While the lack of pre-treatment trends overall supports the parallel trends assumption, it is still not a direct test of the (impossible to prove) counterfactual. The authors therefore present a series of robustness tests. A common approach in DiD studies is to carry out placebo tests, which attempt to find similar changes in outcomes that should not have been affected by treatment. If the same trends are found, then the model does not adequately address the problem of parallel trends. The placebos the authors provide are:

- Suicide, as an indicator of changing economic despair.
- Deaths by heart disease, as an indicator of overall changing health.
- Deaths due to motor vehicle accidents, as an indicator of overall trends increasing risk taking.

The authors take the lack of significant treatment effects for these outcomes to indicate that their results are not picking up other trends, especially ones tied to the economy and public health. They also test a series of additional models changing the control variables and including different terms to account for possible nonlinear trends. They conclude that the results are overall robust.

## Critiquing the Article

If one wishes to get on the interwebs and publicly attack the paper, one should understand what was done.

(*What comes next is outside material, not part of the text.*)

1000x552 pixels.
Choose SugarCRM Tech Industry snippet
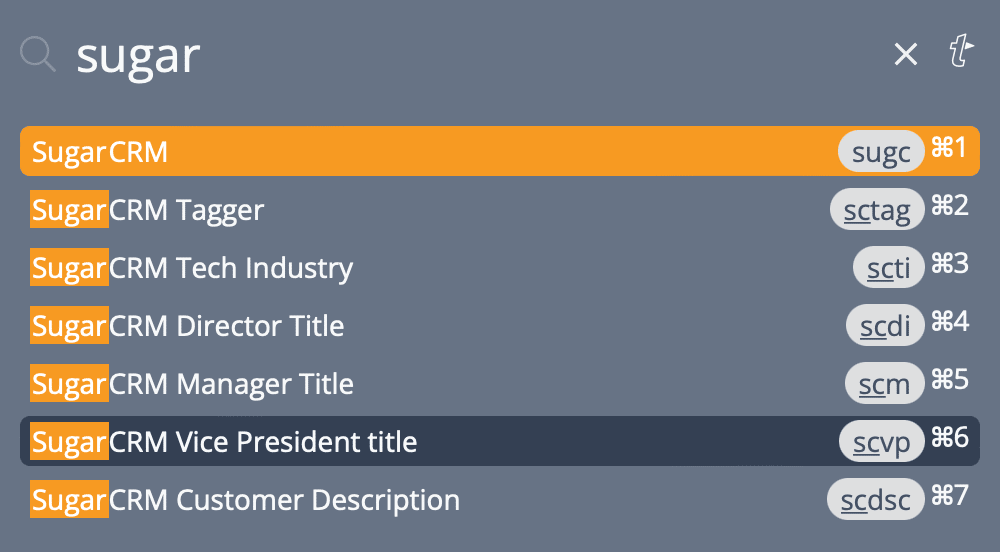[x=500, y=268]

- The authors wanted to identify the treatment effect of Naloxone laws, but these laws have not been randomly assigned. This raises the problem of confounders.
- The authors deal with time-invariant confounders and macro trends, including those that cannot be observed, through the use of fixed effects. They also control for other time-varying policies.

- The staggered implementation of laws allows for a DiD approach, where the treatment effect is determined by the adjusted difference in means before and after implementation.

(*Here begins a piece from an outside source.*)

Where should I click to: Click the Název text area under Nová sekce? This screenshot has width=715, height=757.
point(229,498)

The proper way to approach the paper is to ask the following questions:

- Have the key variables been measured accurately?
- Are there additional within-city confounders that may explain the differences but are not controlled for?
- Is the parallel trends assumption valid?

These key questions are raised by Richard Frank, Keith Humphreys, and Harold Pollack in a summary published on the Health Affairs blog, https://www.healthaffairs.org/do/10.1377/hblog20180316.599095/full/. They make important points that get to the heart of the limitations of the study which are, *inter alia*,

- Measurement: Doleac and Mukherjee’s treatment is an amalgam of very different policies all lumped together. There is no reason to expect each policy type has a similar effect to the others.
- Confounders: The study’s time period overlaps with the expansion of Medicaid in many states, which meant more people were more likely to go to emergency rooms.
- Timing: The authors look for an effect immediately after a law goes into effect, whereas there is generally a lag before a policy has an effect. Exacerbating this is that the authors’ data end right when the most states were implementing policies.

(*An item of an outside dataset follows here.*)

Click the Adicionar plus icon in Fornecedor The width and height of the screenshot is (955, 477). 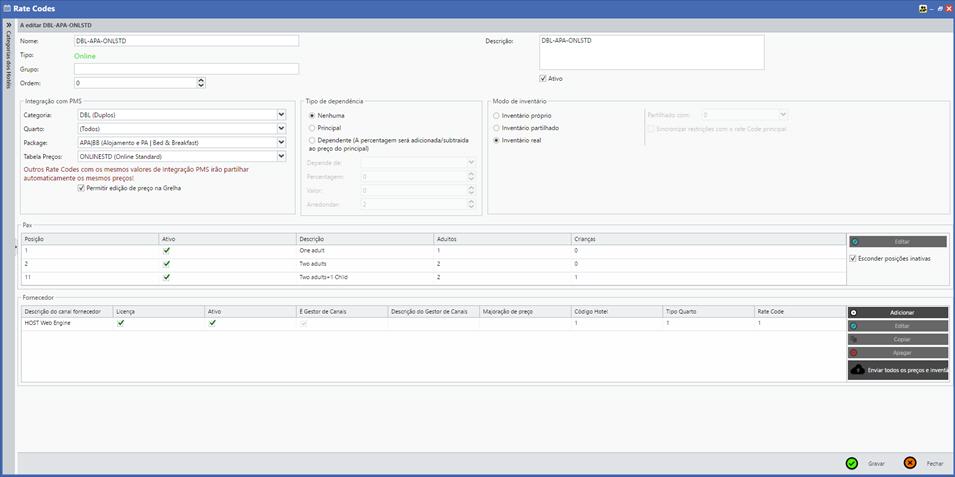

The first of these issues cannot be fixed by any type of identification strategy. The second can only be addressed with the passage of time. The third demonstrates the difficulty of controlling for all confounders, even when using fixed effects and DiD designs.

## The Upshot

The Doleac and Mukherjee paper is a serious piece of research that employs appropriate and standard econometric techniques to adjust as much as possible for confounding. For this reason, the issues that they raise should be taken seriously. At the same time, no one paper will definitively answer important policy-relevant questions in a world where policy interventions are necessarily non-random. Their paper should only be read within the larger context of research on Naloxone laws, many of which disagree with the findings. This is the best way for adults to approach *any* area of scientific inquiry.